La dimensión humana de un servicio funerario

Por: Zuleyja Prieto

La funeraria Rieth-Rohrer-Ehret ha funcionado en el área de Goshen desde hace más de 40 años. Se trata de un negocio de familia, cuyo inicio se llevó a cabo en Puerto Rico, rebasando sus fronteras cuando extendió sus servicios funerarios a esta área. El propietario actual, Jerry Ehret es un hombre dedicado al servicio de la gente en tiempos de necesidad, como es el caso de la muerte de un familiar o amigo. Al ser cuestionado sobre lo que le gusta más de su trabajo, responde: “Me gusta ayudar a las personas. Cuando alguien, al final de un servicio se acerca y me dice, gracias, esto fue mucho más llevadero, me siento bien.”

Y es que su trabajo lo realiza con respeto y calidez.

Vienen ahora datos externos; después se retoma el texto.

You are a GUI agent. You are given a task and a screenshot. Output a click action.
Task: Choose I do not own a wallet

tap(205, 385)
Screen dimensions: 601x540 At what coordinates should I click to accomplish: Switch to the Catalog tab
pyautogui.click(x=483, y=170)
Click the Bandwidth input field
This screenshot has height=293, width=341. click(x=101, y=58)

A diario Jerry y su familia se enfrentan ante el dolor humano causado por la pérdida de un ser querido, y aunque este es un sentimiento universal, la forma de vivirlo en cada sitio es muy diferente. “La cultura hispana tiende a ser más abierta acerca de sus sentimientos, lo cual probablemente es más saludable…muchas de estas familias tienen seres queridos en México u otros lugares, y quieren hacerl llegar los cuerpos lo más pronto posible.” Por esta razón, él se ha preocupado por estar atento a esos pequeños detalles culturales, como adaptar los tiempos de velación dando suficiente tiempo a la familia para despedirse; encargarse de todo el papeleo perti-nente para el traslado de cuerpos a su lugar de origen y una disponibilidad de intérpretes en caso de que sea requerido. “Mucho de esto lo hemos aprendido a través del tiempo.”

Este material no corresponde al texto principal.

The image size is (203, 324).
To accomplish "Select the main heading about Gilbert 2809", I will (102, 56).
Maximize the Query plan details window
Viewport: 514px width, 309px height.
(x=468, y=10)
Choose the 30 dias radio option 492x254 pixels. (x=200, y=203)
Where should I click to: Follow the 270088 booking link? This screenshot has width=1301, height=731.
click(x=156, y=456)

Con gran humildad, Jerry afirma su deseo de continuar trabajando, diciendo: “ Tenemos una maravillosa y creciente comunidad hispana en el área. Si yo tuviera que irme lejos de mi casa y mi familia para tener mejor trabajo, lo haría, y si uno se pone a pensar, eso es lo que hemos hecho todos a través de los tiempos. Así es como hay que ver la situación.”